Reputation: 227
I have written a program to generate a unicode text file to upload into a website. I have successfully prototyped this particular file using Microsoft Access and have noted that the website rejects the file as not a unicode text file if it is encoded as a utf-8 file. From the text editor (using Windows Notepad), if I save the file using just the unicode encoding in the drop-down box, the website I'm uploading into accepts the file just fine.
So, with this context in mind, I've written a program to autogenerate the file using pandas and DataFrames. The last line of my program exports the DataFrame to a text file:
coa1.to_csv('0000-2951-test.txt',index=False, sep='\t', encoding = 'utf-8')
This generates the right file but when I open it in Notepad, the encoding listed is ANSI and not unicode. How do I write my DataFrame to a unicode file?

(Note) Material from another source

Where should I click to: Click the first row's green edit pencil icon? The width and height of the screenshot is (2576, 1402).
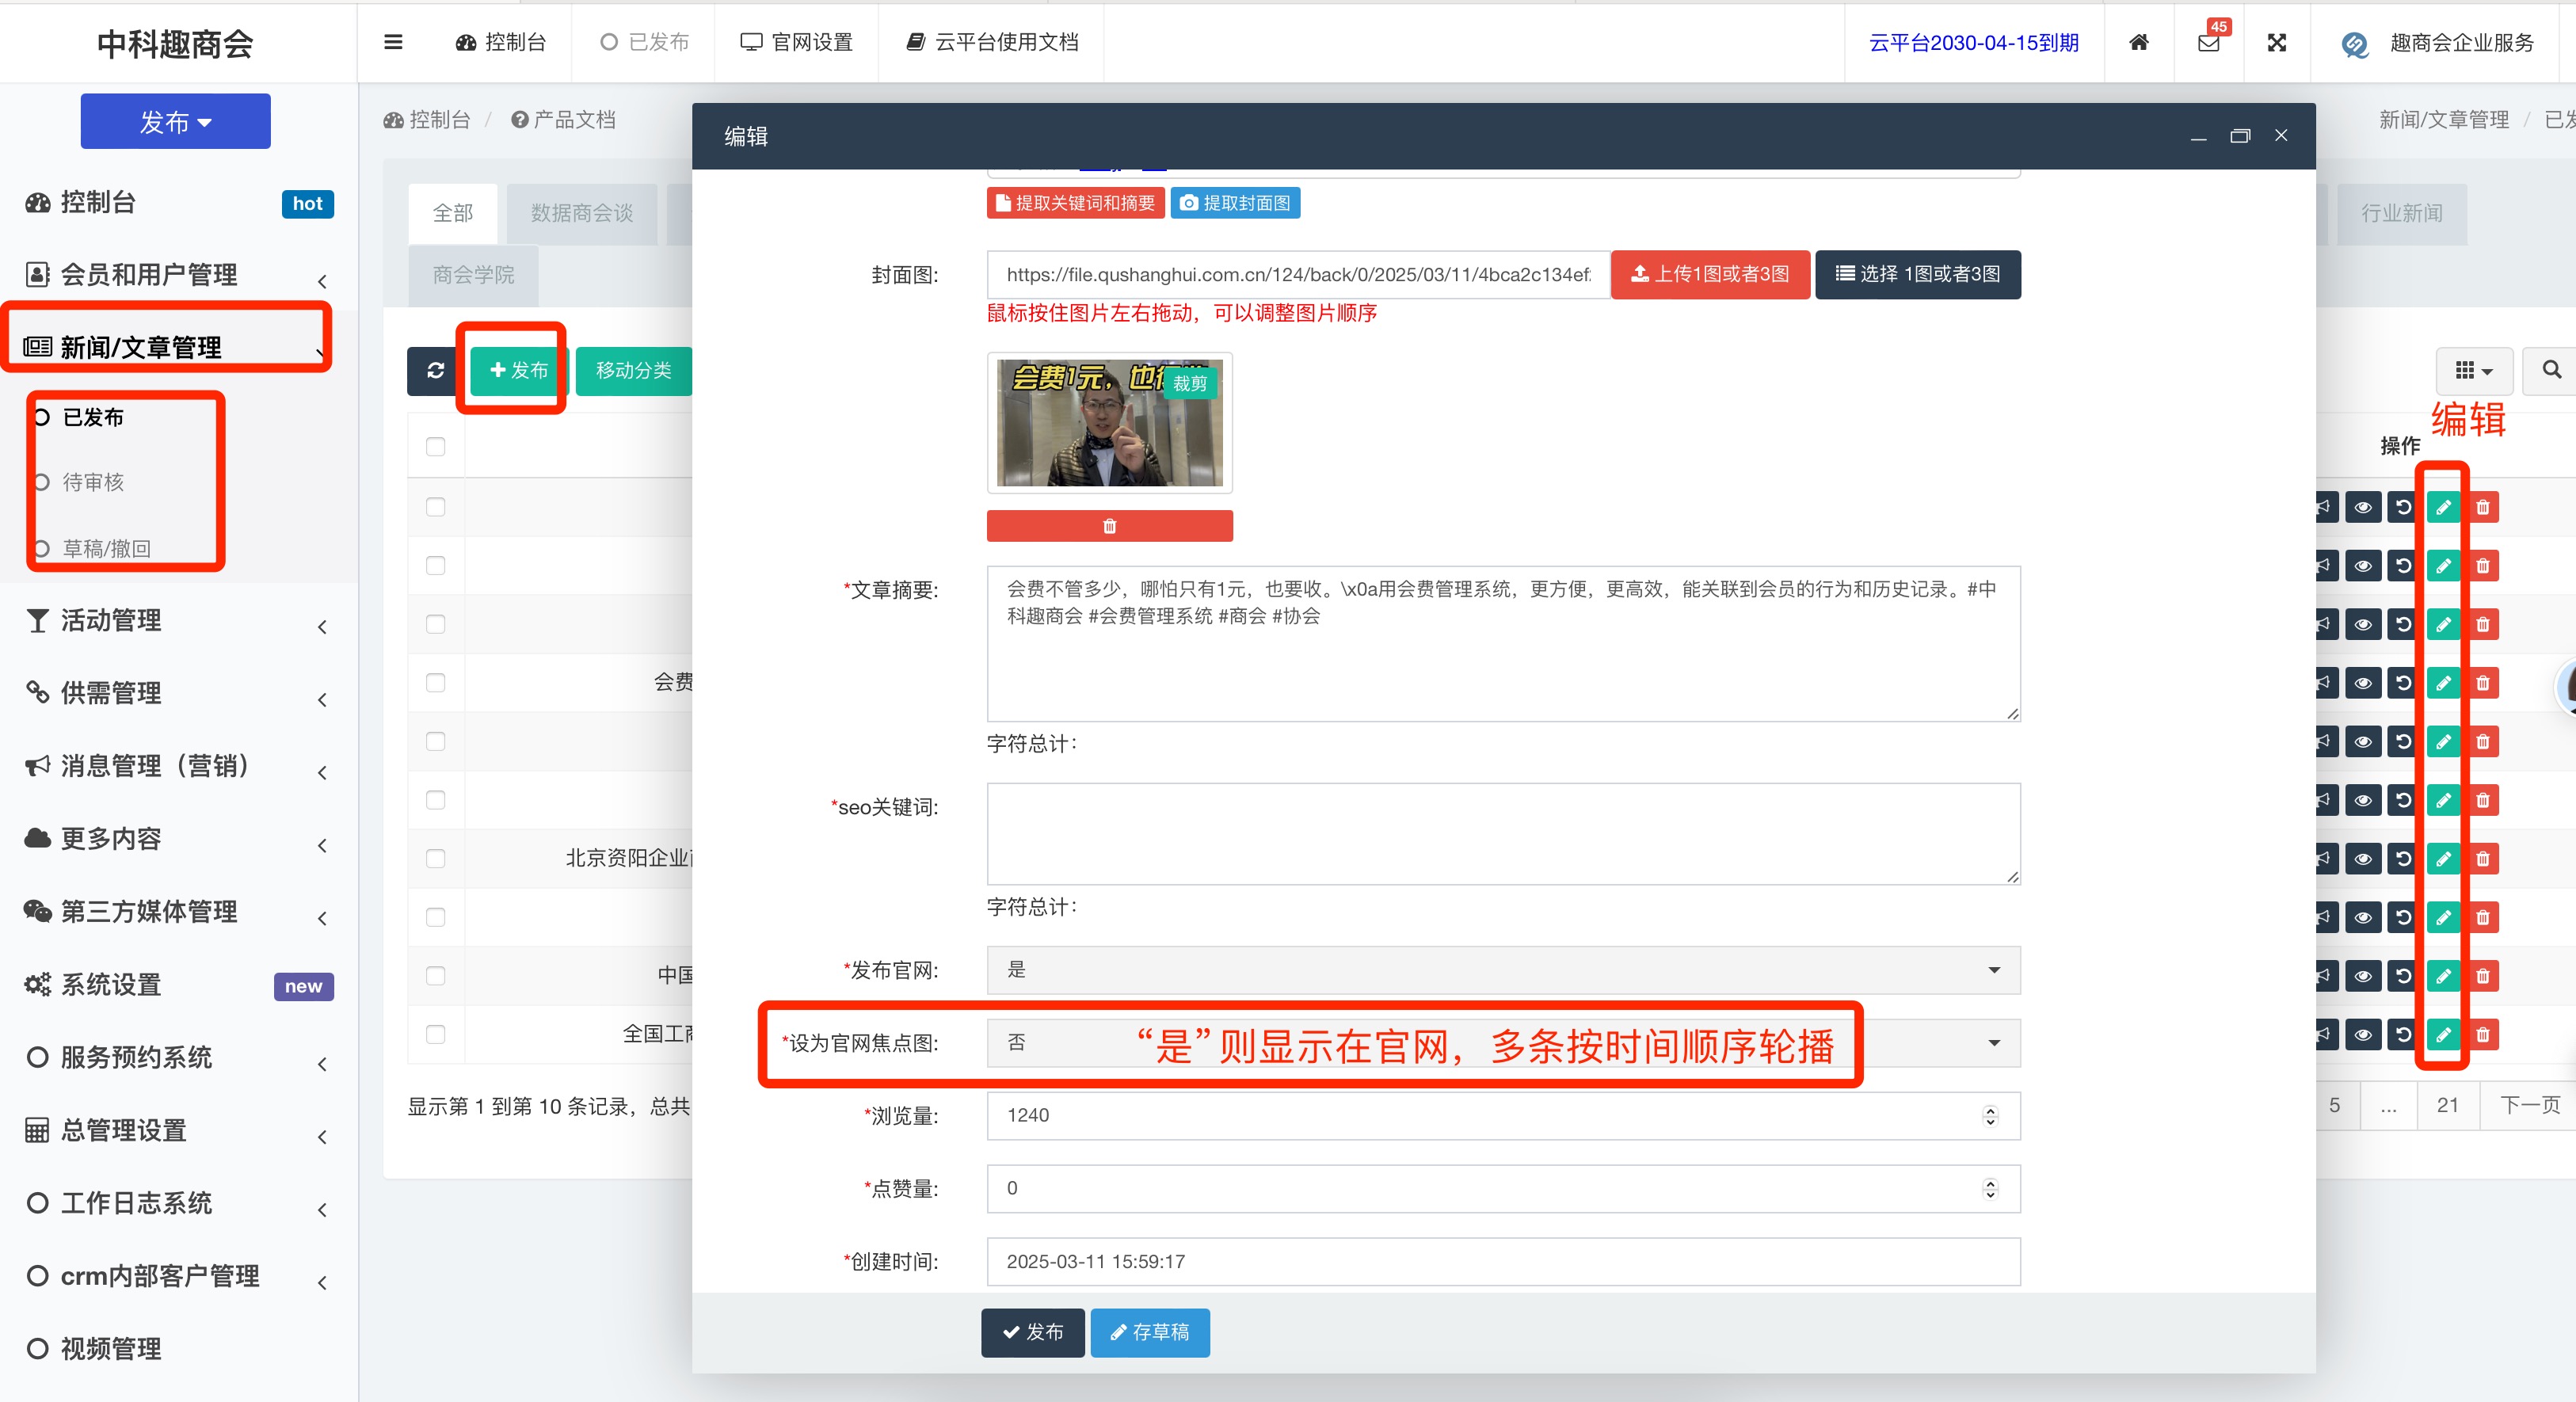[2443, 507]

And what kind of unicode does Notepad mean by Unicode (when it doesn't have any additional qualifiers)?
Upvotes: 3
Views: 2786
Reputation: 16037
"unicode" is not one particular encoding but a set of encodings. It can be utf-8, utf-16, utf-32. more detailed explanation
in Windows, unicode often means utf-16, and it is possible that this website expects utf-16. try to encode your csv in utf-16 and see if it is "unicode" in Notepad and this website accepts it.
coa1.to_csv('0000-2951-test.txt',index=False, sep='\t', encoding = 'utf-16')
EDIT Instead of using Windows Notepad, I suggest to use a more decent text editor for your prototyping, which enables to precisely set the encoding. I would use Sublime or Notepad++
Upvotes: 5